We always try to encourage fresh fruit and vegetables as part of a healthy diet but remember that frozen varieties are just as nutritious. If you are able to ‘grow your own’ this would be an ideal time to get started as access to fresh fruit and vegetables could be significantly affected in the coming months and also tending a new vegetable plot could be a welcome distraction!  Tinned fruit in juice (or in syrup* if this is all that is available), tinned tomatoes and vegetables are all good choices to have in the cupboard.

Meat, Fish, Pulses

All kinds of tinned fish like tuna, salmon, mackerel, sardines are healthy store cupboard items that can last for months.  Also don’t forget tinned ham, pate, red kidney beans, baked beans, chickpeas or soups such as lentil, pea and ham, scotch broth or chicken and vegetable as protein foods.  Frozen meat including good quality sausages, fish and poultry are also good choices and remember to defrost thoroughly before use.

Dairy Foods

Milk, cheese and yogurt tend to be used as a fresh food but remember cheese is matured for many months and so long as wrapped well and kept in the fridge it can last quite a few weeks.  A few cartons of UHT milk are useful if your fresh milk runs out and once opened it needs to be stored in the fridge and used as fresh milk.  UHT yogurts are available, though generally not widely, and so a few good alternatives could be ready-to-use UHT or tinned custard, rice pudding or sugar free jelly.

Home-Baking

Don’t forget home baking – keep a supply of flour, caster sugar, margarine, eggs and you can make sponge cakes, cupcakes, flapjacks, fruit crumble and pastry for sweet or savoury dishes.  This could also be a good time to remember all those old cooking skills we have lost, as everything is so easily available ready-made, and you may rediscover how much you can enjoy cooking.   * be careful with sugar if you are diabetic and drain syrup from tinned fruit.
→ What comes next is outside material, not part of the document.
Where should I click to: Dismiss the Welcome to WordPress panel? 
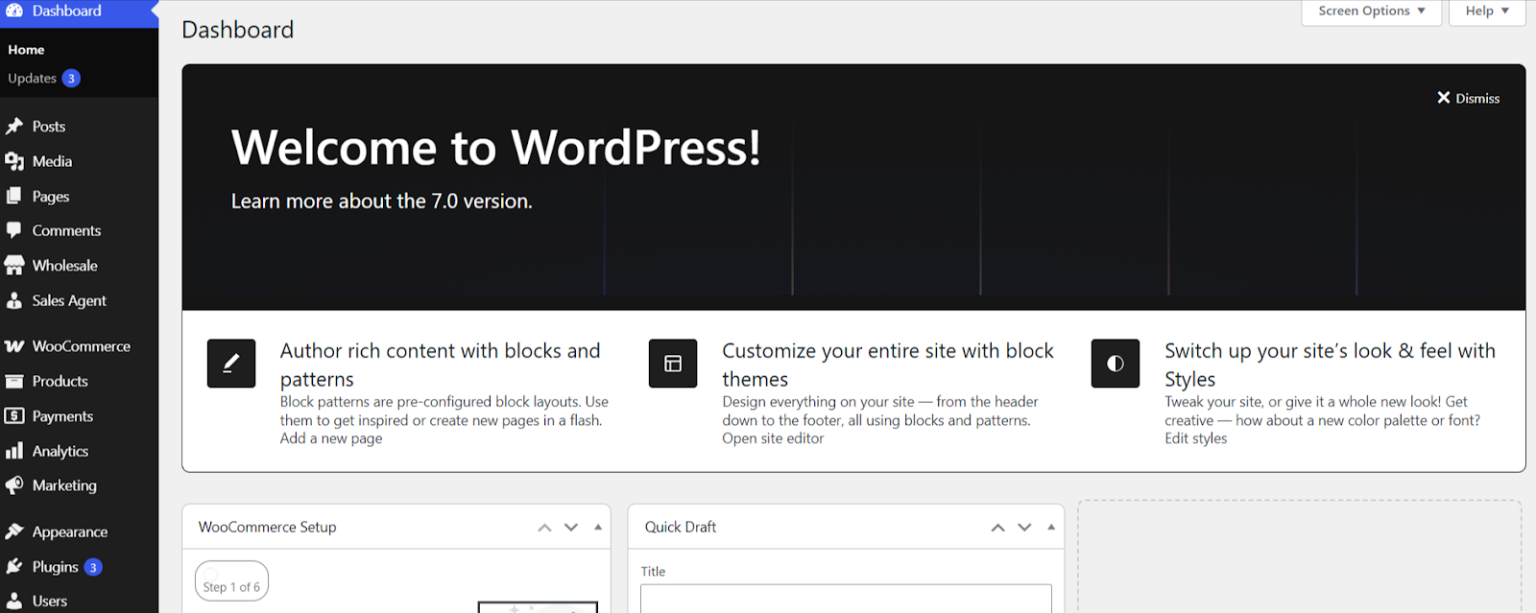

If you need to self-isolate, you may find that you are not as active as usual.  Try and ensure you can get some exercise walking round your garden, joining exercise groups online, dig out that old keep fit DVD and also watch that you don’t snack too much if you are bored sitting around.  Use all this unexpected free time to do all those jobs you have kept putting off for a rainy day like tidying cupboards, sorting photos – prints and digital ones, sort out your wardrobe and keep in touch with friends using technology- online Scrabble is great!!